Small tent conservation

Conservation is about saving wildlife and wild places in specific locales.

Steven Sanderson is President and Chief Executive Officer of the Wildlife Conservation Society, so he has to say that. But of course we all know that conservation is also saving crop varieties in genebanks, don’t we. Don’t we? Hello?

How to feed the world, Economist-style

Today’s Economist has a Leader and two articles about feeding the hungry, one on Monsanto and one on markets. Not surprising, coming hard on the heels of this week’s World Food Summit.

There’s also this at the Economist blog, a neat information-rich video that explains IFPRI’s view of climate change (including differences in prediction between two models) and the consequences for global food supply. ((Embedding it looks all wrong; go to the site and watch it there.))

Of course one could quibble with details, but the bigger quibble is with the Economist’s own double-vision. Or do I mean blindness? The Leader has a headline of How to feed the world and Business as usual won’t do it as a snappy sub-head. But the solutions it offers — GM drought-resistant crops, access to markets — are business as usual.
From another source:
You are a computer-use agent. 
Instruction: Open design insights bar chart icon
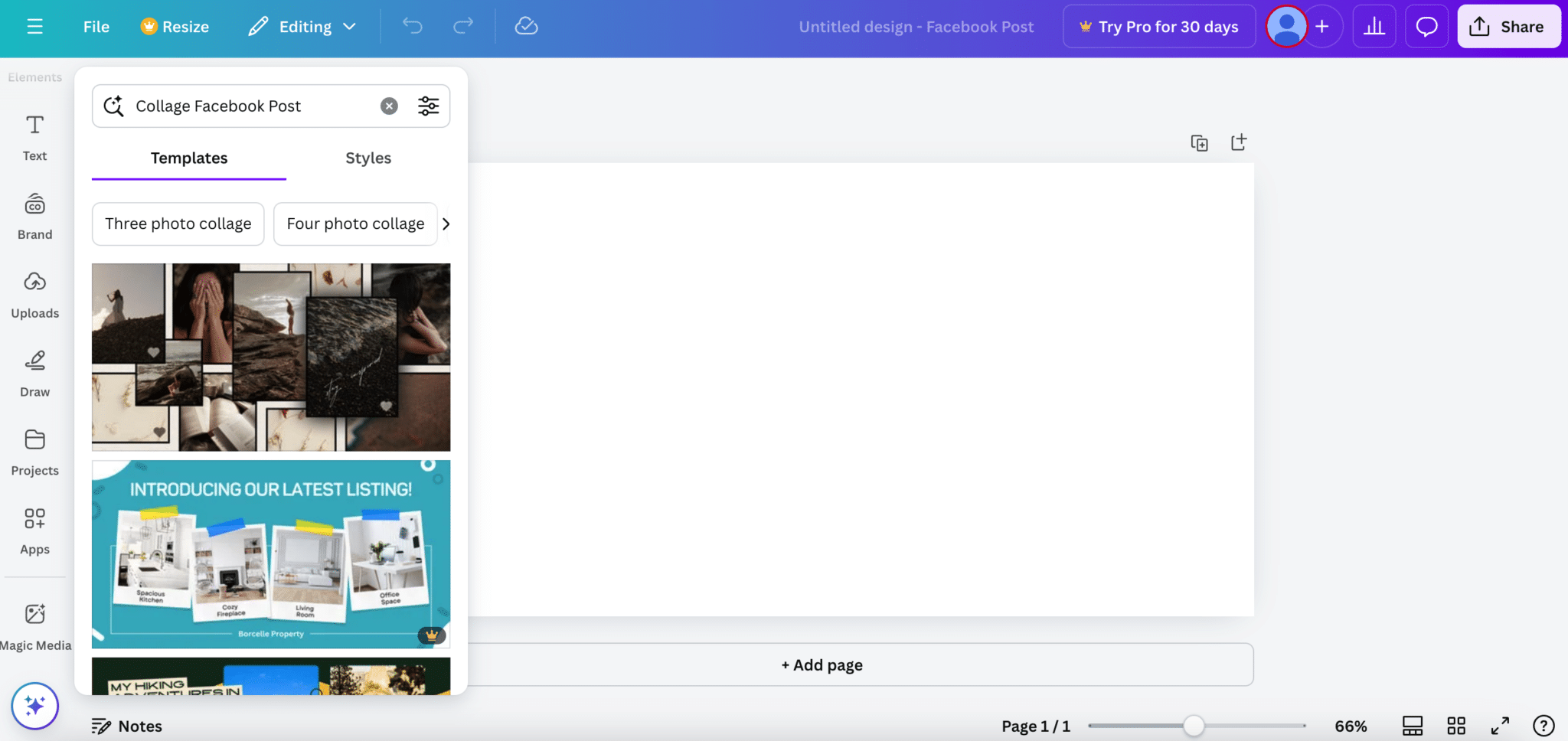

As speaker after speaker at the World Food Conference reminded us ad nauseam, the problem of global hunger is not about quantity of food, it is about availability and affordability. And as we’ve written before, it would be a doddle to grow all the food the world will need in 2050 on a small fraction of the land currently occupied by agriculture. The Economist’s “solutions” do nothing to help the poorest rural farmers, who want to minimize risk, not maximize production. Nor do they want to sit about waiting for a shipment from somewhere or other. They need research that will help them make better use of agricultural biodiversity. But as long as economists build their models on foundations of old data (and to be fair, what else are they to do?) it will never make sense to them to invest in a new approach.

What is needed is for someone — donor or private foundation — to back a hunch.